#### WHAT THE EXERCISE ASKS:
Transcribe every record without leaving anything out or changing a word.
= = = =
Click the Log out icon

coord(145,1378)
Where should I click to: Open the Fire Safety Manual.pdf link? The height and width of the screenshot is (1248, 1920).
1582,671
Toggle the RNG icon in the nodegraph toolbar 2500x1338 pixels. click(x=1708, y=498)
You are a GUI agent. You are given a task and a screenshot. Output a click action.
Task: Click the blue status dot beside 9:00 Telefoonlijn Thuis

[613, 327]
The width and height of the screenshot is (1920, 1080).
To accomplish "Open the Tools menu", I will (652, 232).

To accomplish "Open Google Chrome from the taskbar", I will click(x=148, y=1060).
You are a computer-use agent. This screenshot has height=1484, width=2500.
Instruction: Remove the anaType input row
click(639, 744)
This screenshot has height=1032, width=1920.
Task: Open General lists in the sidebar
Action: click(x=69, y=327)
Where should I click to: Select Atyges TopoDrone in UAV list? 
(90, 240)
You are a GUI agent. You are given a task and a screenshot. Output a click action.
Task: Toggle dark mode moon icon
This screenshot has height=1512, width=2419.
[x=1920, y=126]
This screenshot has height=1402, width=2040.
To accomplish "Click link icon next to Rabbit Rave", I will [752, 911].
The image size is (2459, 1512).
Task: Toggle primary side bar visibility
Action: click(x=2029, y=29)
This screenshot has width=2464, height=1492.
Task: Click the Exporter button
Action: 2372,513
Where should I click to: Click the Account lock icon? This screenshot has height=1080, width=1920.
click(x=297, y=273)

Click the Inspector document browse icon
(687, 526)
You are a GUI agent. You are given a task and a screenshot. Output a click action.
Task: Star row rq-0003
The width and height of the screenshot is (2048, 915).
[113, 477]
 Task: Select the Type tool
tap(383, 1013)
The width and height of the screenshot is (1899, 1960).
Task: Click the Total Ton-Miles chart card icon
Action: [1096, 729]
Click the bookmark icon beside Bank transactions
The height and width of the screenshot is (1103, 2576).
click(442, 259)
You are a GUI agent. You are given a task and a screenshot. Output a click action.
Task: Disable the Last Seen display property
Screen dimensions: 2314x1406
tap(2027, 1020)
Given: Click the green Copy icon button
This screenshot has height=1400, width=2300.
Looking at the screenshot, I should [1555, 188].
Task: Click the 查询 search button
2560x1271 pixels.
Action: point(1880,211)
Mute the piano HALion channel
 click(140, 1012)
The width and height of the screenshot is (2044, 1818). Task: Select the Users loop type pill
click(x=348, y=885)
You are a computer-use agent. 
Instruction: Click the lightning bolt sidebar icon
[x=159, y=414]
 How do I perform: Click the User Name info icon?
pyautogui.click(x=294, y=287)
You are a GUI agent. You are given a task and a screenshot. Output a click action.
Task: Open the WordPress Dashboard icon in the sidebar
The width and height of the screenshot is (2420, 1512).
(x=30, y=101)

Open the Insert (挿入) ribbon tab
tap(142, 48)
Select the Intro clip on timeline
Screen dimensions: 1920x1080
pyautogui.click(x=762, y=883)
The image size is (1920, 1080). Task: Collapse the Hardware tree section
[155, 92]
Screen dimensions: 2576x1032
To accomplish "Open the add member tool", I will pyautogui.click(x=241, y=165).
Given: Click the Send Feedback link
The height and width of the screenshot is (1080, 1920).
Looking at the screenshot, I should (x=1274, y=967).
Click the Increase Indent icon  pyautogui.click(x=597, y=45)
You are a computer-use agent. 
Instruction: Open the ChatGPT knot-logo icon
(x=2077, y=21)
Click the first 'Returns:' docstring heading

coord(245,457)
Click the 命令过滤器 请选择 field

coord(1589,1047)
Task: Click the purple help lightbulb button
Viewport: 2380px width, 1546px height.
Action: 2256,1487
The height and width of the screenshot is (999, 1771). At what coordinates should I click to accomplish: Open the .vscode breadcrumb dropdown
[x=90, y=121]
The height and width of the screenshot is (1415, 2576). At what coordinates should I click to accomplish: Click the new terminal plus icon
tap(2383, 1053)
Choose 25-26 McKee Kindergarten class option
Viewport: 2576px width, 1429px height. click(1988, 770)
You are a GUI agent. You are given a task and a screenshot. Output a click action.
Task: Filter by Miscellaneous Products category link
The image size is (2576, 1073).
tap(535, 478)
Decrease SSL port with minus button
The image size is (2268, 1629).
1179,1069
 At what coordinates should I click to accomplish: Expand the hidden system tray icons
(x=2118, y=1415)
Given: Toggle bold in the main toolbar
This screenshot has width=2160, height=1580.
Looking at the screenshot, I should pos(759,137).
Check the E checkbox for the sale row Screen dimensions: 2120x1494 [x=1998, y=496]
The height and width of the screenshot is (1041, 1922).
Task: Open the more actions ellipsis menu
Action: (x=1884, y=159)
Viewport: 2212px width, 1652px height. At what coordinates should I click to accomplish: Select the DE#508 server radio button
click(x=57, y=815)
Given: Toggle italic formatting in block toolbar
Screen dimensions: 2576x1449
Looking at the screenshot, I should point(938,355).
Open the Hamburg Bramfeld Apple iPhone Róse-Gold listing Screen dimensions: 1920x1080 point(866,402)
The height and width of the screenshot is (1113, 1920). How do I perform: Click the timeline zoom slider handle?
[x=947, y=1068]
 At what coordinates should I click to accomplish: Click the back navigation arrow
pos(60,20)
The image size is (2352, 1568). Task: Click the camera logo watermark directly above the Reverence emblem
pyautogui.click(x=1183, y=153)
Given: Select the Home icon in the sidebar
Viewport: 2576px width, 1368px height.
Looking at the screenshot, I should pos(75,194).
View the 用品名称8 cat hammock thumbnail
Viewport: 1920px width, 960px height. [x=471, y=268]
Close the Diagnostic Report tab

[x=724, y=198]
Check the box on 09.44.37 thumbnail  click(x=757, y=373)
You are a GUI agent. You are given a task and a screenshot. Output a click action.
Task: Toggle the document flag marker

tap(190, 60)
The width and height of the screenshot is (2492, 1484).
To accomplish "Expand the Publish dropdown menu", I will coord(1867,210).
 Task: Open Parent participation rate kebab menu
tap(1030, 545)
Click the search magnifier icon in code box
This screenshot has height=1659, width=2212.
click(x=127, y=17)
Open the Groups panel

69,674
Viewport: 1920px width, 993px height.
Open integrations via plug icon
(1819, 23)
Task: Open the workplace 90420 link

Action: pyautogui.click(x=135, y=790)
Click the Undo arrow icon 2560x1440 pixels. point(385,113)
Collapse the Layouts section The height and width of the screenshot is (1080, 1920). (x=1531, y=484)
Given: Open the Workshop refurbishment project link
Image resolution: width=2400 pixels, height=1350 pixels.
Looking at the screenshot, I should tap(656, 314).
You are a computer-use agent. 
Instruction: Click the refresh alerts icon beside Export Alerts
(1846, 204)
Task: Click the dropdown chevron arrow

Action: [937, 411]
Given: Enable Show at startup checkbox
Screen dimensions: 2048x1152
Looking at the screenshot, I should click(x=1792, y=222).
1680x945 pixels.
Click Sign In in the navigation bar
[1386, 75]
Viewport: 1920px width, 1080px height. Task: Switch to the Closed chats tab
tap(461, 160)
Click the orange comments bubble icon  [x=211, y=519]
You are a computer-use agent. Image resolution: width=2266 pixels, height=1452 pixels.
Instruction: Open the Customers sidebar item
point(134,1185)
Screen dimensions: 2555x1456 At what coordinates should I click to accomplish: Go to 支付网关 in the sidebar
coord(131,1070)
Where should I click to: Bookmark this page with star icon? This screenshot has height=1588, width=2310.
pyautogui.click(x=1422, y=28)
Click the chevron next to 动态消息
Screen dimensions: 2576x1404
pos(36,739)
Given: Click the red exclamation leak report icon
= = = =
#### TASK SOLUTION:
Click the Log out icon

coord(145,1378)
Where should I click to: Open the Fire Safety Manual.pdf link? The height and width of the screenshot is (1248, 1920).
1582,671
Toggle the RNG icon in the nodegraph toolbar 2500x1338 pixels. click(x=1708, y=498)
You are a GUI agent. You are given a task and a screenshot. Output a click action.
Task: Click the blue status dot beside 9:00 Telefoonlijn Thuis

[613, 327]
The width and height of the screenshot is (1920, 1080).
To accomplish "Open the Tools menu", I will (652, 232).

To accomplish "Open Google Chrome from the taskbar", I will click(x=148, y=1060).
You are a computer-use agent. This screenshot has height=1484, width=2500.
Instruction: Remove the anaType input row
click(639, 744)
This screenshot has height=1032, width=1920.
Task: Open General lists in the sidebar
Action: click(x=69, y=327)
Where should I click to: Select Atyges TopoDrone in UAV list? 
(90, 240)
You are a GUI agent. You are given a task and a screenshot. Output a click action.
Task: Toggle dark mode moon icon
This screenshot has height=1512, width=2419.
[x=1920, y=126]
This screenshot has height=1402, width=2040.
To accomplish "Click link icon next to Rabbit Rave", I will [752, 911].
The image size is (2459, 1512).
Task: Toggle primary side bar visibility
Action: click(x=2029, y=29)
This screenshot has width=2464, height=1492.
Task: Click the Exporter button
Action: 2372,513
Where should I click to: Click the Account lock icon? This screenshot has height=1080, width=1920.
click(x=297, y=273)

Click the Inspector document browse icon
(687, 526)
You are a GUI agent. You are given a task and a screenshot. Output a click action.
Task: Star row rq-0003
The width and height of the screenshot is (2048, 915).
[113, 477]
 Task: Select the Type tool
tap(383, 1013)
The width and height of the screenshot is (1899, 1960).
Task: Click the Total Ton-Miles chart card icon
Action: [1096, 729]
Click the bookmark icon beside Bank transactions
The height and width of the screenshot is (1103, 2576).
click(442, 259)
You are a GUI agent. You are given a task and a screenshot. Output a click action.
Task: Disable the Last Seen display property
Screen dimensions: 2314x1406
tap(2027, 1020)
Given: Click the green Copy icon button
This screenshot has height=1400, width=2300.
Looking at the screenshot, I should [1555, 188].
Task: Click the 查询 search button
2560x1271 pixels.
Action: point(1880,211)
Mute the piano HALion channel
 click(140, 1012)
The width and height of the screenshot is (2044, 1818). Task: Select the Users loop type pill
click(x=348, y=885)
You are a computer-use agent. 
Instruction: Click the lightning bolt sidebar icon
[x=159, y=414]
 How do I perform: Click the User Name info icon?
pyautogui.click(x=294, y=287)
You are a GUI agent. You are given a task and a screenshot. Output a click action.
Task: Open the WordPress Dashboard icon in the sidebar
The width and height of the screenshot is (2420, 1512).
(x=30, y=101)

Open the Insert (挿入) ribbon tab
tap(142, 48)
Select the Intro clip on timeline
Screen dimensions: 1920x1080
pyautogui.click(x=762, y=883)
The image size is (1920, 1080). Task: Collapse the Hardware tree section
[155, 92]
Screen dimensions: 2576x1032
To accomplish "Open the add member tool", I will pyautogui.click(x=241, y=165).
Given: Click the Send Feedback link
The height and width of the screenshot is (1080, 1920).
Looking at the screenshot, I should (x=1274, y=967).
Click the Increase Indent icon  pyautogui.click(x=597, y=45)
You are a computer-use agent. 
Instruction: Open the ChatGPT knot-logo icon
(x=2077, y=21)
Click the first 'Returns:' docstring heading

coord(245,457)
Click the 命令过滤器 请选择 field

coord(1589,1047)
Task: Click the purple help lightbulb button
Viewport: 2380px width, 1546px height.
Action: 2256,1487
The height and width of the screenshot is (999, 1771). At what coordinates should I click to accomplish: Open the .vscode breadcrumb dropdown
[x=90, y=121]
The height and width of the screenshot is (1415, 2576). At what coordinates should I click to accomplish: Click the new terminal plus icon
tap(2383, 1053)
Choose 25-26 McKee Kindergarten class option
Viewport: 2576px width, 1429px height. click(1988, 770)
You are a GUI agent. You are given a task and a screenshot. Output a click action.
Task: Filter by Miscellaneous Products category link
The image size is (2576, 1073).
tap(535, 478)
Decrease SSL port with minus button
The image size is (2268, 1629).
1179,1069
 At what coordinates should I click to accomplish: Expand the hidden system tray icons
(x=2118, y=1415)
Given: Toggle bold in the main toolbar
This screenshot has width=2160, height=1580.
Looking at the screenshot, I should pos(759,137).
Check the E checkbox for the sale row Screen dimensions: 2120x1494 [x=1998, y=496]
The height and width of the screenshot is (1041, 1922).
Task: Open the more actions ellipsis menu
Action: (x=1884, y=159)
Viewport: 2212px width, 1652px height. At what coordinates should I click to accomplish: Select the DE#508 server radio button
click(x=57, y=815)
Given: Toggle italic formatting in block toolbar
Screen dimensions: 2576x1449
Looking at the screenshot, I should point(938,355).
Open the Hamburg Bramfeld Apple iPhone Róse-Gold listing Screen dimensions: 1920x1080 point(866,402)
The height and width of the screenshot is (1113, 1920). How do I perform: Click the timeline zoom slider handle?
[x=947, y=1068]
 At what coordinates should I click to accomplish: Click the back navigation arrow
pos(60,20)
The image size is (2352, 1568). Task: Click the camera logo watermark directly above the Reverence emblem
pyautogui.click(x=1183, y=153)
Given: Select the Home icon in the sidebar
Viewport: 2576px width, 1368px height.
Looking at the screenshot, I should pos(75,194).
View the 用品名称8 cat hammock thumbnail
Viewport: 1920px width, 960px height. [x=471, y=268]
Close the Diagnostic Report tab

[x=724, y=198]
Check the box on 09.44.37 thumbnail  click(x=757, y=373)
You are a GUI agent. You are given a task and a screenshot. Output a click action.
Task: Toggle the document flag marker

tap(190, 60)
The width and height of the screenshot is (2492, 1484).
To accomplish "Expand the Publish dropdown menu", I will coord(1867,210).
 Task: Open Parent participation rate kebab menu
tap(1030, 545)
Click the search magnifier icon in code box
This screenshot has height=1659, width=2212.
click(x=127, y=17)
Open the Groups panel

69,674
Viewport: 1920px width, 993px height.
Open integrations via plug icon
(1819, 23)
Task: Open the workplace 90420 link

Action: pyautogui.click(x=135, y=790)
Click the Undo arrow icon 2560x1440 pixels. point(385,113)
Collapse the Layouts section The height and width of the screenshot is (1080, 1920). (x=1531, y=484)
Given: Open the Workshop refurbishment project link
Image resolution: width=2400 pixels, height=1350 pixels.
Looking at the screenshot, I should tap(656, 314).
You are a computer-use agent. 
Instruction: Click the refresh alerts icon beside Export Alerts
(1846, 204)
Task: Click the dropdown chevron arrow

Action: [937, 411]
Given: Enable Show at startup checkbox
Screen dimensions: 2048x1152
Looking at the screenshot, I should click(x=1792, y=222).
1680x945 pixels.
Click Sign In in the navigation bar
[1386, 75]
Viewport: 1920px width, 1080px height. Task: Switch to the Closed chats tab
tap(461, 160)
Click the orange comments bubble icon  [x=211, y=519]
You are a computer-use agent. Image resolution: width=2266 pixels, height=1452 pixels.
Instruction: Open the Customers sidebar item
point(134,1185)
Screen dimensions: 2555x1456 At what coordinates should I click to accomplish: Go to 支付网关 in the sidebar
coord(131,1070)
Where should I click to: Bookmark this page with star icon? This screenshot has height=1588, width=2310.
pyautogui.click(x=1422, y=28)
Click the chevron next to 动态消息
Screen dimensions: 2576x1404
pos(36,739)
Given: Click the red exclamation leak report icon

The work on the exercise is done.